OBSERVE-5: observational postmarketing safety surveillance registry of etanercept for the treatment of psoriasis final 5-year results

Abstract

Background: OBSERVE-5 was a 5-year Food and Drug Administration-mandated surveillance registry of patients with psoriasis.

Objective: We sought to assess long-term etanercept safety and effectiveness.

Methods: Patients with moderate to severe psoriasis enrolled; a single baseline dose of etanercept was required. Key outcome measures included serious adverse events, serious infectious events, events of medical interest, psoriasis-affected body surface area, physician global assessment score, and Dermatology Life Quality Index score. Safety outcomes were assessed relative to data from the MarketScan database.

Results: For 2510 patients, 5-year cumulative incidence was 22.2% (95% confidence interval [CI] 20.3%-24.2%) for serious adverse events; 6.5% (95% CI 5.4%-7.7%) for serious infectious events; 3.2% (95% CI 2.3%-4.1%) for malignancies excluding nonmelanoma skin cancer; 3.6% (95% CI 2.7%-4.5%) for nonmelanoma skin cancer; 2.8% (95% CI 2.0%-3.6%) for coronary artery disease; 0.7% (95% CI 0.3%-1.2%) for psoriasis worsening; 0.2% (95% CI 0.0%-0.4%) for central nervous system demyelinating disorder; 0.1% (95% CI 0.0%-0.3%) for lymphoma and for tuberculosis; and 0.1% (95% CI 0.0%-0.2%) for opportunistic infection and for lupus; 55 fatal events were reported. Rates of malignancies, lymphomas, nonmelanoma skin cancer, and hospitalization-associated infections were not higher than expected relative to administrative claims data. The percentage of patients rated as clear/almost clear was 12% at baseline, which increased to 51% at month 6 and remained relatively stable throughout 5 years.

Limitations: No internal comparator group was included; rare events may not have been detected.

Conclusion: No new safety signals were observed with long-term, real-world etanercept use.

Keywords: adverse events; etanercept; infections; malignancy; plaque psoriasis; registry; safety; surveillance.

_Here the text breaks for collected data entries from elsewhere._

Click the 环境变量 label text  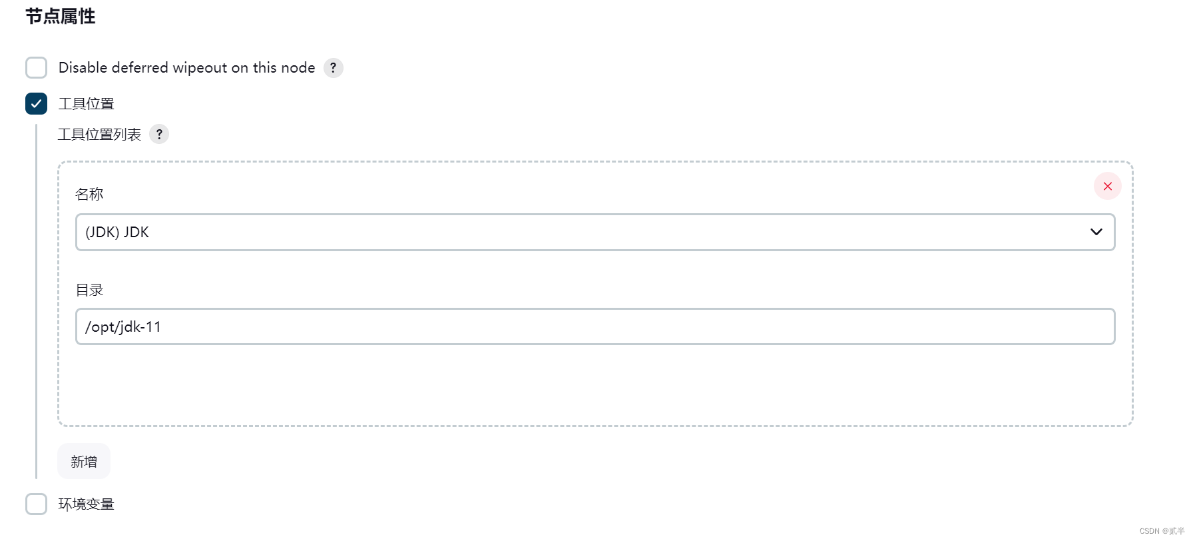click(x=87, y=504)
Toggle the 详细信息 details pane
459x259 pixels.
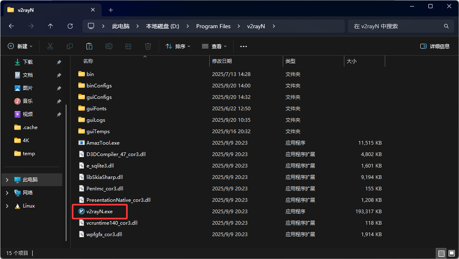[435, 47]
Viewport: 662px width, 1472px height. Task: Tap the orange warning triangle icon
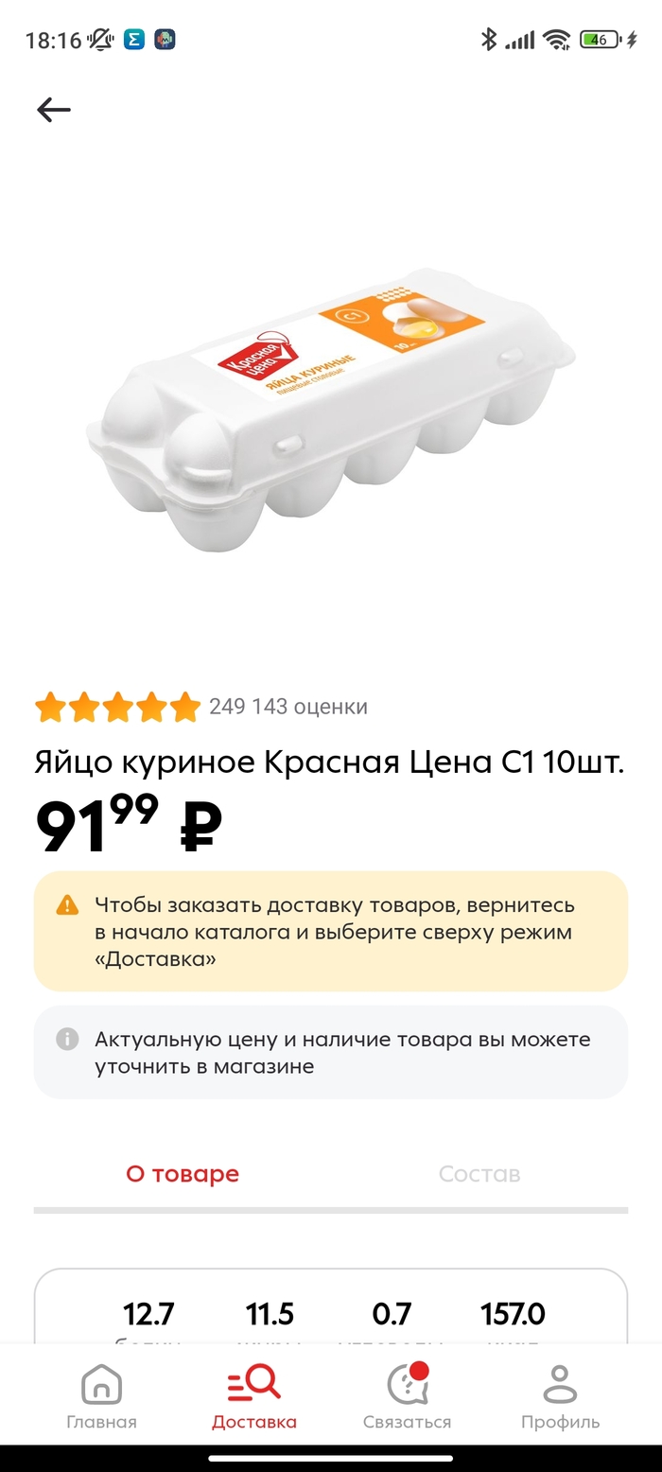[67, 905]
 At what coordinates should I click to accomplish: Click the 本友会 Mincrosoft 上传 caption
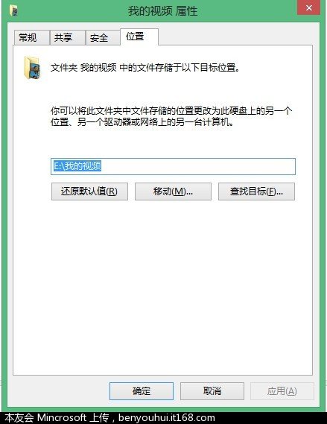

Copyright © 2014 American Academy of Dermatology, Inc. Published by Elsevier Inc. All rights reserved.

Figures

Figure 1

Plaque psoriasis. Etanercept status by visit. The number of patients remaining in the study (black bars) and those who remained on etanercept therapy (white bars) throughout the 5-year study is shown. BL, baseline.

Figure 2

Plaque psoriasis. Effectiveness outcomes. (A) The percentage of psoriasis-affected BSA, (B) percentage of patients with PGA status of clear/almost clear (score 0/1), and (C) mean DLQI total score for all patients (squares), patients on continuous etanercept (circles), patients on etanercept who had a 0- to 30-day gap in therapy (open triangles), and patients on etanercept who had a 0- to 60-day gap in therapy (closed triangles) are shown. Data are presented as observed without imputation for missing data. BSA, body surface area; PGA, physician global assessment; DLQI, Dermatology Life Quality Index.